In June, the retailer Food Lion, with 490 outlets in North
Carolina, launched a campaign, “got to be NC products.”
That same month Japan's largest retailer created dedicated
shelf space for local produce. Much earlier, a study by the
Leopold Centre, a sustainable agriculture institute in Iowa,
found that more than 75 percent of consumers chose products
labeled “grown locally by family farmers” as their
Even Wal-Mart is changing. I suppose the transnational’s
May announcement of dedicated shelf space for organic food
was just part of dominating another market segment. But it
means more. That Leopold Centre study also found that consumers
would choose products “grown locally by family farmers”
over organic options.
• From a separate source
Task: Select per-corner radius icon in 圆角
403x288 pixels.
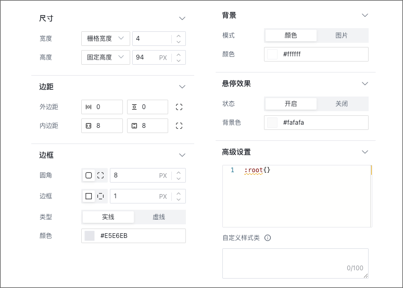Action: pos(100,175)
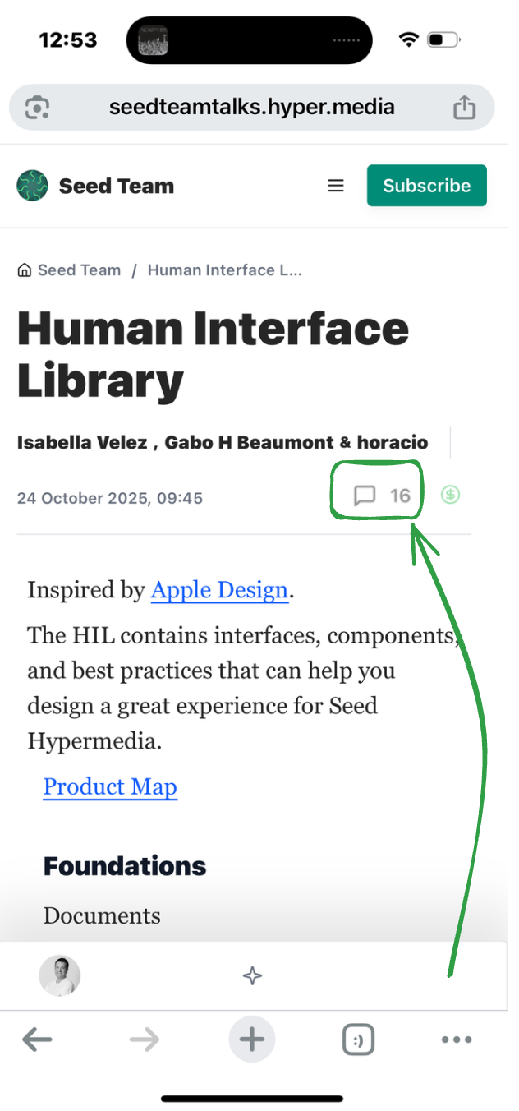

Wal-Mart is missing out on the bigger
market—shelf space for local food.
Retailers are also making interesting socially and environmentally
responsible choices. At the beginning of August, Ben &
Jerry’s Scoop Shops, famous for their ice cream, made
headlines in the UK with their plan to serve fairtrade vanilla
ice cream in Europe. Their message: “Don’t buy
what exploits somebody else.” Two days later their co-founder
was in Toronto launching a public awareness campaign to encourage
Canadians to “Lick Global Warming” with Jack Gibbons
of the Ontario Clean Air Alliance.
Even governments are changing how they view the food chain:
Is it environmentally responsible? In 2005 the UK government
launched a study on “The Validity of Food Miles as an
Indicator of Sustainable Development.” Their Department
for Environment, Food and Rural Affairs tracks the cost of
food in tons of carbon dioxide produced. A July headline announced,
“Cost of food miles grows to 18m tons of carbon dioxide.”
The story described a jump of 6 percent in the number of "food
miles" by road and air.
Back in August, I encouraged municipal politicians and staff
at the annual general meeting of the Association of Municipalities
in Ottawa to see past all the crisis talk in agriculture and
recognize that a renewal of agriculture is happening. Interest
in local food is opportunity all around us. The concern about
food miles has added cache. Consider the commitment by Alisa
Smith and James MacKinnon to eat only food produced within
a 100 mile radius of their Kitsilano, BC home. The diary of
their experience has become an Internet phenomenon of sorts.
There’s a farm shop in Yorkshire, UK called Weeton’s.
Their motto is “Where Food is Fresh from the Farm.”
Their claim to fame: they are on the latest “The Best
100 Shops in the World” list that includes the likes
of Bloomingdale in New York.
Local food is great food and an opportunity for all who want
to be part of the renewal of agriculture!